Flume
Introduction
Apache Flume is a distributed, reliable, and available system for efficiently collecting, aggregating and moving large amounts of log data from many different sources to a centralized data store.
Architecture
A Flume event is defined as a unit of data flow having a byte payload and an optional set of string attributes. A Flume agent is a (JVM) process that hosts the components through which events flow from an external source to the next destination (hop).
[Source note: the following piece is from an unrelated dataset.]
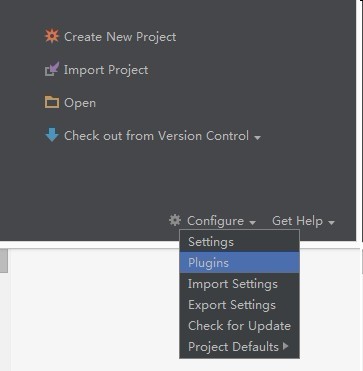Click the Create New Project starburst icon
This screenshot has width=363, height=371.
[x=52, y=36]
A Flume source consumes events delivered to it by an external source like a web server.
The external source sends events to Flume in a format that is recognized by the target Flume source.
For example, an Avro Flume source can be used to receive Avro events from Avro clients or other Flume
agents in the flow that send events from an Avro sink.
The channel is a passive store that keeps the event until its consumed by a Flume sink.
The file channel is one example – it is backed by the local filesystem.
The sink removes the event from the channel and puts it into an external repository like
HDFS (via Flume HDFS sink) or forwards it to the Flume source of the next Flume agent (next hop) in the flow.
The source and sink within the given agent run asynchronously with the events staged in the channel.
There are few rules to be remembered while designing flume data flow
1. There can be multiple channel per agent.
2. There can not be more then 1 source per agent. ( Here we are taking about per agent not for whole data flow)
3. There can not be more then 1 Sink per agent.
4. Source in an agent can receive data simultaneously from multiple external source.
There can be multiple agents.Flume allows a user to build multi-hop flows where events travel through
multiple agents before reaching the final destination.
DataFlow
Flume support these dataflow -
1. Multi Agent Data Flow (as shown above) - sink of the previous agent and source of the current hop need to be avro type with the sink pointing to the hostname (or IP address) and port of the source.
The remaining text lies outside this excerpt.